Question

The pair(s) of coordination complexes/ions exhibiting the same kind of isomerism is (are):
A. $[Cr{{(N{{H}_{3}})}_{5}}Cl]C{{l}_{2}}$ and $[Cr{{(N{{H}_{3}})}_{4}}C{{l}_{2}}]Cl$
B. ${{[Co{{(N{{H}_{3}})}_{4}}C{{l}_{2}}]}^{+}}$ and ${{[Pt{{(N{{H}_{3}})}_{2}}({{H}_{2}}O)Cl]}^{+}}$
C. ${{[CoB{{r}_{2}}C{{l}_{2}}]}^{2-}}$ and ${{[PtB{{r}_{2}}C{{l}_{2}}]}^{2-}}$
D. $[Pt{{(N{{H}_{3}})}_{3}}(N{{O}_{3}})]Cl$ and $[Pt{{(N{{H}_{3}})}_{3}}Cl]Br$

Answer 1

To find out the correct option or options of the given question, we should refer to different types of isomerism. Remember, the compounds given should be isomer not among themselves but they should show the same type of isomerism. So, look out for which compounds are having the same type of isomerism.

Complete step by step answer:
Before proceeding to find the appropriate option or options, let us look into what is isomerism and what are the types of isomerism.
Two or more compounds that have the same chemical formula but a different arrangement of atoms is known as isomers. Due to this difference in the arrangement of atoms, coordination compounds predominantly exhibit two types of isomerism namely, stereo-isomerism and structural isomerism. It has different types like optical, geometrical, linkage, coordination, ionisation, solvate and ligand isomerism.
So, let us look on each option and state what type of isomerism they have,

In first option, $[Cr{{(N{{H}_{3}})}_{5}}Cl]C{{l}_{2}}$ complex does not have any replaceable ions or ambidentate ligands. And it has only one chlorine within the complex, so no optical isomerism is seen. So, it will not show any structural isomerism and stereoisomerism. While in $[Cr{{(N{{H}_{3}})}_{4}}C{{l}_{2}}]Cl$, because of presence of two chlorine within the complex, it will show geometrical isomerism. So, we can infer that both the complexes do not have the same isomerism.

In the second option, both the complexes will not show any structural isomerism, as it does not have any ambidentate ligand or any replaceable ions.

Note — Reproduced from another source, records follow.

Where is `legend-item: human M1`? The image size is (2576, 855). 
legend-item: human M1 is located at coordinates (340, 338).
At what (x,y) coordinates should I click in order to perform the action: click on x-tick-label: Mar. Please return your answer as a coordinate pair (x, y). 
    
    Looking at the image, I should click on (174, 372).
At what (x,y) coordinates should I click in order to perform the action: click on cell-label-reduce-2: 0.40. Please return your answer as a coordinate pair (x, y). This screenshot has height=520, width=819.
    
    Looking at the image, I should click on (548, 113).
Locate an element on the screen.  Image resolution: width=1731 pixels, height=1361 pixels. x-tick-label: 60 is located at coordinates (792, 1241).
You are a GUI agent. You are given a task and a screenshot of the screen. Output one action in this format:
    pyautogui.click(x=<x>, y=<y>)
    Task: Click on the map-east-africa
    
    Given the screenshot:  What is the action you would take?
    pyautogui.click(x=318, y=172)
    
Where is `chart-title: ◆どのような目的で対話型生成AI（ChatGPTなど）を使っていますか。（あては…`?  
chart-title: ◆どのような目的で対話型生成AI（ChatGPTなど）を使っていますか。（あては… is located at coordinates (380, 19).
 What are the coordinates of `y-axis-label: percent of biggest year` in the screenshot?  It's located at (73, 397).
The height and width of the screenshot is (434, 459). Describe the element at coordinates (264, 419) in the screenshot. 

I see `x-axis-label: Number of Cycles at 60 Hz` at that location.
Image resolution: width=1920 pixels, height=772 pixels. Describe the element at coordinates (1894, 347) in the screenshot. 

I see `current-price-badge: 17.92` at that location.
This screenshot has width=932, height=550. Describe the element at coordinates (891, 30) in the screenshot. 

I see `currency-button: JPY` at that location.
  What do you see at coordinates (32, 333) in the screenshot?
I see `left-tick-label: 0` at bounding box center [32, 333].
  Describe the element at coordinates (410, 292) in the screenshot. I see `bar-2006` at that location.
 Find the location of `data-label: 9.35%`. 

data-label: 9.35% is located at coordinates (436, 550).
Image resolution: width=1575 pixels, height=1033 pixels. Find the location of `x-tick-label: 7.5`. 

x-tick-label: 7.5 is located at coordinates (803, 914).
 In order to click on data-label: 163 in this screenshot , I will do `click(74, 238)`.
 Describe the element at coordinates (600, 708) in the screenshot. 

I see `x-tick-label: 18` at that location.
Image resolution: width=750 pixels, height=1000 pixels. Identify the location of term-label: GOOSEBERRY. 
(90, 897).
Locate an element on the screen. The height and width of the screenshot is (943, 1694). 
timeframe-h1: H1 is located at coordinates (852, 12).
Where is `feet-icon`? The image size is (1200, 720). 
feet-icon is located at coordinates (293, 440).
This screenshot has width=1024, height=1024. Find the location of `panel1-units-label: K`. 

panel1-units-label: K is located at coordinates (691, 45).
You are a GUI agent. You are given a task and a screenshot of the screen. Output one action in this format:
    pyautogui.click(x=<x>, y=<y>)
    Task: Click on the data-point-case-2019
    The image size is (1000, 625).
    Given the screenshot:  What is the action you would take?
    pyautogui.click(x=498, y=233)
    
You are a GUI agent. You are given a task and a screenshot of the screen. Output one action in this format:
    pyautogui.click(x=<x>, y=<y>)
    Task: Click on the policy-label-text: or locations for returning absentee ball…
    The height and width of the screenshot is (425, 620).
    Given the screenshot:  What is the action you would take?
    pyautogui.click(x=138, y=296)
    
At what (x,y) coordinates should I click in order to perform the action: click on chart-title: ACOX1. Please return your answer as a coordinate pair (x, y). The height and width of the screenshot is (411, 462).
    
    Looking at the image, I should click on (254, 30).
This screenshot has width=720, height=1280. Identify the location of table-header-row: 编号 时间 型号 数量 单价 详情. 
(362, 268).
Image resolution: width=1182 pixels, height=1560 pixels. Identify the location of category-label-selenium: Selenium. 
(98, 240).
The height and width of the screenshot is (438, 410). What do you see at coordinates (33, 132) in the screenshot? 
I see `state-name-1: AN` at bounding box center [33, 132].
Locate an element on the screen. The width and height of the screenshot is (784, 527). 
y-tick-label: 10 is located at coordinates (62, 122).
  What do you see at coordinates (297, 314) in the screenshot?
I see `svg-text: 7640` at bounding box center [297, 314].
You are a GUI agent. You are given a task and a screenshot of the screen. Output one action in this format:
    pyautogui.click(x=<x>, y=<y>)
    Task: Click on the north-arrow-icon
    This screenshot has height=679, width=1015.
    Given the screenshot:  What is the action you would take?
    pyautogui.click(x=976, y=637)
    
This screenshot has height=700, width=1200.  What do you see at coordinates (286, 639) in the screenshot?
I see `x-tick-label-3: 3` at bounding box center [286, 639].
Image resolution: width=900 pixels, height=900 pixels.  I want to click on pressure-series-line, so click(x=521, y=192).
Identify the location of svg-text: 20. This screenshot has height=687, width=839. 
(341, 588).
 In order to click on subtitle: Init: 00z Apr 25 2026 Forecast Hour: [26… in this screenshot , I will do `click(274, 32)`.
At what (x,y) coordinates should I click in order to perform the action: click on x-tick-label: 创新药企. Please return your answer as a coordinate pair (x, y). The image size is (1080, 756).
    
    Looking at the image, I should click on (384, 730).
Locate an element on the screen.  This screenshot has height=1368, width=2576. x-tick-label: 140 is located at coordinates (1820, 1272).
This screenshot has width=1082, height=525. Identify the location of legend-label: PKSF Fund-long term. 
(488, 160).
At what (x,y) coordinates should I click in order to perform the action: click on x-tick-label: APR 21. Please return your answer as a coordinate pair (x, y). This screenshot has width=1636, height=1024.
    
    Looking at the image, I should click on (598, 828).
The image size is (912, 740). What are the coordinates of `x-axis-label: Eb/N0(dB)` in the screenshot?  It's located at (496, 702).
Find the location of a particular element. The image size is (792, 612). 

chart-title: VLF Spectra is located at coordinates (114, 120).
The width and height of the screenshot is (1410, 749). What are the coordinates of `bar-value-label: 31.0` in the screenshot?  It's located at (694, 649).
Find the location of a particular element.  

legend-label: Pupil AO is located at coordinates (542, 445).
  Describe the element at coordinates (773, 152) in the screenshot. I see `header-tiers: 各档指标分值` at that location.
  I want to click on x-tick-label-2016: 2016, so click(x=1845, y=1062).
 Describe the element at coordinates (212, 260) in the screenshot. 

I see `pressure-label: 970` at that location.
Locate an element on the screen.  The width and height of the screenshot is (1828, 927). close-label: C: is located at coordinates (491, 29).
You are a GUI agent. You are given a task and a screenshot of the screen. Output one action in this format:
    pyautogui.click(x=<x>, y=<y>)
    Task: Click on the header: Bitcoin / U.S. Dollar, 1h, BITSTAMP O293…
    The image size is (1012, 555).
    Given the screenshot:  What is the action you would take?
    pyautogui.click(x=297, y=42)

But they will show geometrical isomerism as ${{[Co{{(N{{H}_{3}})}_{4}}C{{l}_{2}}]}^{+}}$ is octahedral and ${{[Pt{{(N{{H}_{3}})}_{2}}({{H}_{2}}O)Cl]}^{+}}$ is square planar (Octahedral and square planar will show geometrical isomerism). So, both the complexes will have the same type of isomerism.

In third option, ${{[CoB{{r}_{2}}C{{l}_{2}}]}^{2-}}$ is tetrahedral and it will not show any structural isomerism and stereoisomerism. While ${{[PtB{{r}_{2}}C{{l}_{2}}]}^{2-}}$ is tetrahedral and it will show geometrical isomerism but no structural isomerism. Thus, both complexes are not the same.

Finally, in the fourth option in $[Pt{{(N{{H}_{3}})}_{3}}(N{{O}_{3}})]Cl$ complex, $N{{O}_{3}}$ and $Cl$ are replaceable. So, it will show structural isomerism (i.e. ionization isomerism) while in $[Pt{{(N{{H}_{3}})}_{3}}Cl]Br$ complex, chlorine and bromine are replaceable. So, it will also show ionization isomerism, which is a type of structural isomerism. So, both the complexes have the same type of isomerism.
So, the correct answer is “Option B and D”.

Note: Try to remember different types of isomerism. Isomers forming non-superimposable mirror images are referred to as optical isomerism. Square planar and octahedral structures can only form geometrical isomerism. Complexes having ligand group can show linkage isomerism while when there is interchange of ligands between cationic and anionic entities of different metal in a coordination compound, it is referred to as coordination isomerism. When a counter ion in a complex salt which acts as a potential ligand replaces the ligand, it is said to be the ionisation isomerism.